SeaWorld Orlando launches One Ocean on April 22.


“One Ocean” features SeaWorld’s majestic killer whales as ambassadors of the sea, and the ocean as the center of our natural world. The show connects you with these remarkable animals and immerses the you in the vivid colors and sensations of the underwater world. At the core of the show is the unifying message that both animals and humans are part of one world, with one ocean, and its future is in our hands to cherish and protect.


This new show is what you love about our parks – thrilling entertainment that educates and inspires you to celebrate, connect and care for the world we share.

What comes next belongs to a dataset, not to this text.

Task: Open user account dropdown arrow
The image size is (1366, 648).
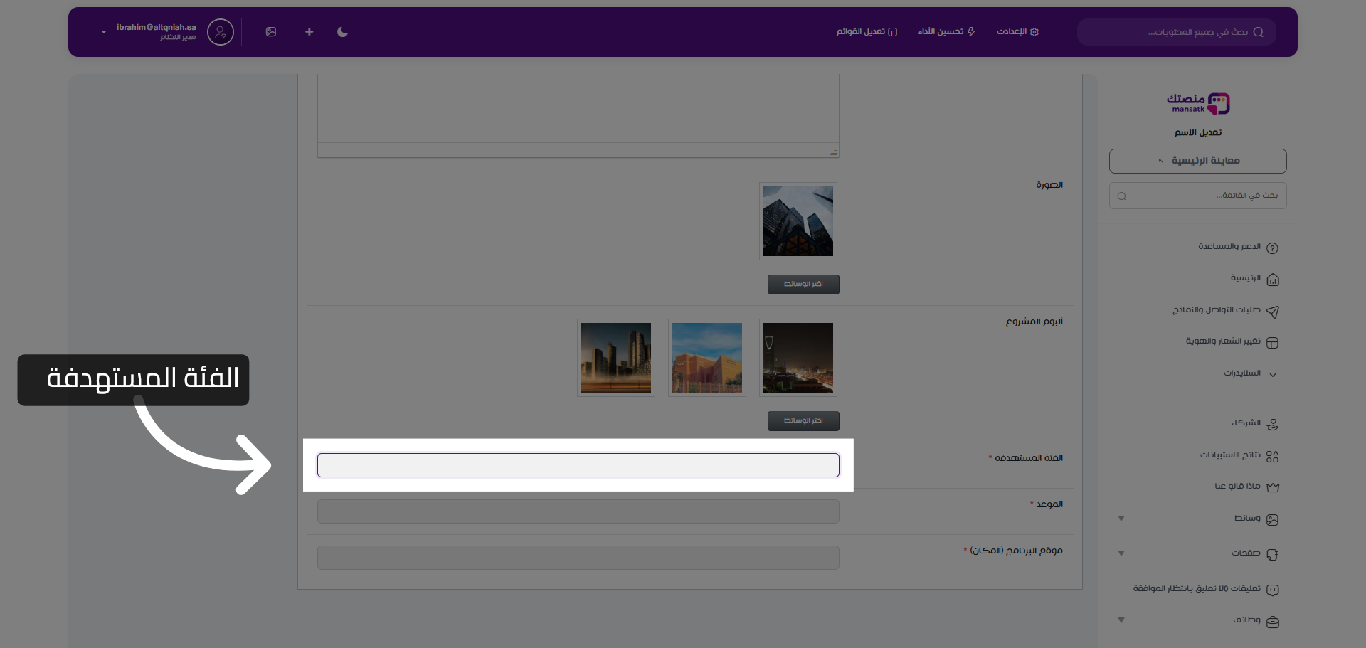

One Ocean features spectacular whale behaviors, including thrilling high-energy leaps and multiple whales performing simultaneously. The whales interact in new ways with trainers, the audience, each other, and even the set itself. In one segment, the whales play amid giant fountains.


Shamu Stadium – with its three-story set, panoramic LED screens and hundreds of surround-sound speakers – will feature special effects that envelop you in the show experience, including brilliantly colored lights; soaring fountains; stunning underwater imagery and an original, contemporary musical score with global rhythms.


But even more important is the educational message the show imparts: we are all part of one world and have the power to make a difference. The message of caring and respect for the world we share is woven throughout the show – encouraging guests to make a difference through their own everyday actions.

Find out more at SeaWorldOrlando.com/OneOcean.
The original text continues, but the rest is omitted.